This article needs additional citations for verification .(June 2007) |
Fresh with the Australian Women's Weekly | |
---|---|
Also known as | Fresh |
Genre | Cooking |
Country of origin | Australia |
Original language | English |
No. of seasons | 10 |
No. of episodes | 2,260 |
Production | |
Production locations | Nine Sydney, Sydney, Australia |
Running time | 24 minutes (w/o commercials) |
Original release | |
Network | Nine Network |
Release | 17 July 2000 – 13 March 2009 |
Fresh with the Australian Women's Weekly was an Australian television program which aired on the Nine Network. The show began on 17 July 2000 known simply as Fresh and had screened in various timeslots.
The format of the show was changed from 30 April 2007 to include more lifestyle features and stories. It was lengthened to an hour and moved to midday. This move, however, only lasted for two weeks and from 14 May the show was cut back to half an hour and returned to its previous 11:30 am timeslot.

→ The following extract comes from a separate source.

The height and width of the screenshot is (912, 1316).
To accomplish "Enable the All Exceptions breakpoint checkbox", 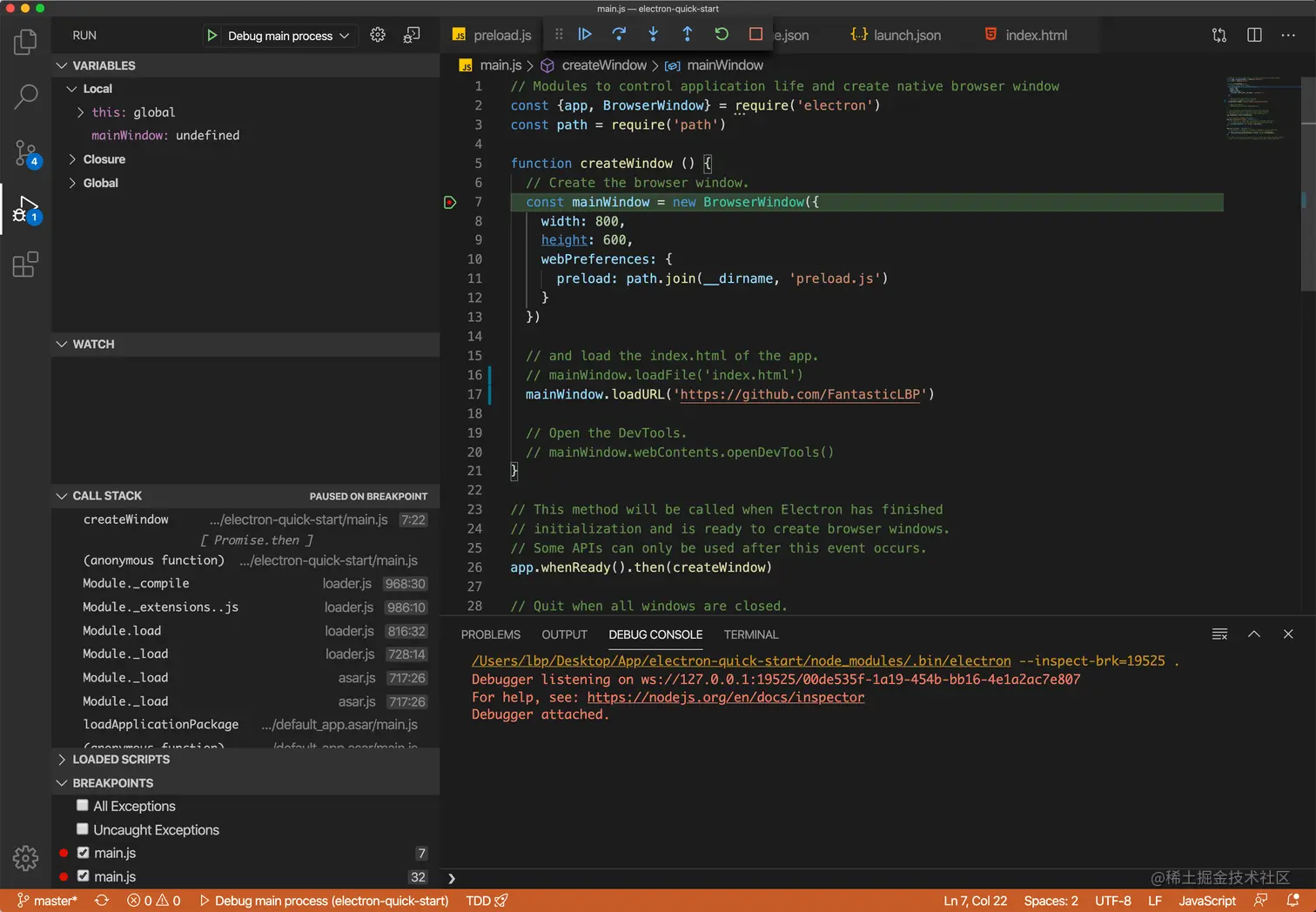I will click(x=83, y=806).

In 2008, it was announced that The Australian Women's Weekly would no longer sponsor Fresh, and this ultimately became the reason for its axing.
On 19 February 2009, the Nine Network announced that the program had been axed due to there being no sponsor, with the last-ever episode airing on 13 March 2009. [1] However, Fresh's cooking segments were to continue in Mornings with Kerri-Anne .
The last-ever broadcast ended with a final goodbye from Pete Evans and Lyndey Milan, thanking viewers for their support over the previous nine years followed by a look at archived memories from the previous nine years.
The following week, the Fresh website was removed. The program was replaced with regional affiliate WIN Television's Alive and Cooking which aired for a month, until it too was removed from the line-up, replaced by the extended Nine Morning News.
The show's highlights dubbed as episodes edited in Easy Eats, an hour show dedicated to cooking. It was broadcast on the Nine Network since 2019.